I'd arranged to meet up at RSPB Gruinart with Geoff Carr up here on holiday with family. It was a good choice as the area was heaving with birds. Whilst we were there a total in excess of 100 Whooper Swans arrived in varying sized groups, with some staying and resting or feeding out on the loch, but with others flying straight through. I'd seen others on my journey up to Gruinart with different groups seen on my way back too. Reports from the west of Islay suggested a succession of groups had moved through to Ireland and, although counts weren't available, there appeared every possibility that 300-400 birds had been involved throughout the day. I love Whooper days!
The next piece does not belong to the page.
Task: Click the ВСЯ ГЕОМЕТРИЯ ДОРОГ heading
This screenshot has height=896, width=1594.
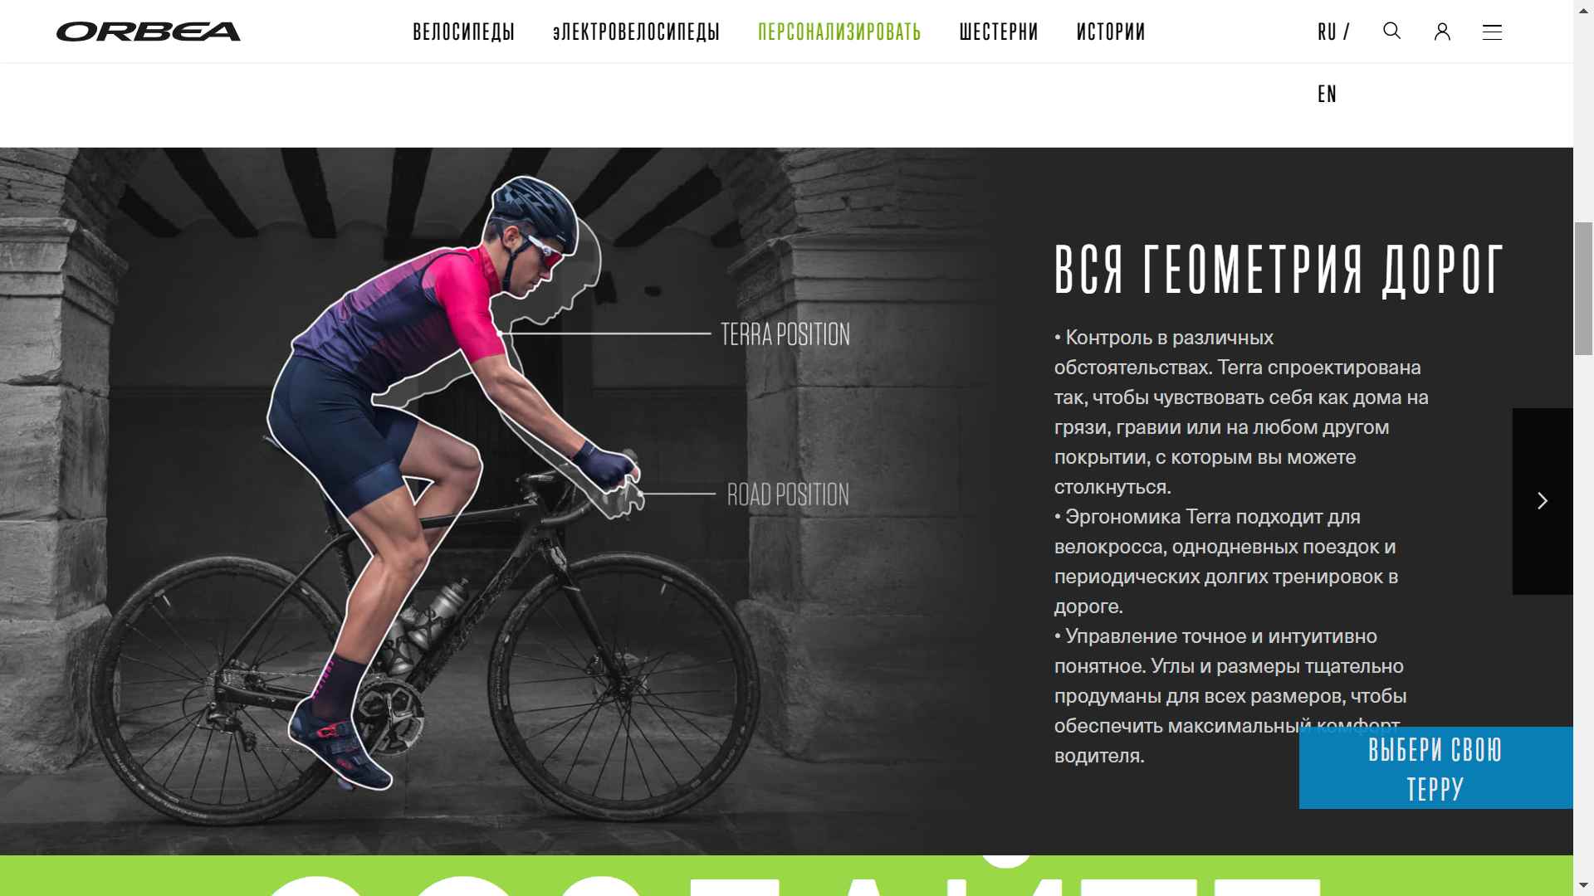Action: pyautogui.click(x=1279, y=270)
Besides catching up on gossip from South Yorkshire, discussing the woeful situation arising out of increased persecution of raptors in the Peak District and similar topics , we had some good birding too. Geese were all around with some extremely confiding Barnacle Geese from the "New Hide". Grey lag Geese and Greenland White-fronted Geese were there too, with us having the benefit of an update on the latter from Ed. Burrell ( WWT ) who's back on the island for the winter to continue his research. On a couple of occasions we had an obliging White-tailed Eagle move languidly down the loch, creating absolute panic and havoc in its wake amongst the assembled geese. At intervals too the assemblage of Golden Plovers took flight and parties of Common Snipe moved around providing a dynamic, ever-changing scene.
We looked in vain for Green-winged Teal amongst the throng of duck out on the reserve lagoons, but the light wasn't very kind ( too direct and too intense...although we shouldn't complain! ). Later we tried similarly to see if the Lesser Scaup was still around on Ardnave Loch, but again without success. A female Goldeneye, Wigeon, Mallard, Mute Swans and, guess what, more Whooper Swans were present and Chough called around us as we took a late lunch.
And so, as I eventually wound my way southwards down the Rinns, the various groups of Whooper Swans seen at the onset of the day had mostly gone. A couple of parties of Redwing were present, feeding up voraciously and no doubt preparing for the next leg of their own journey. A good day.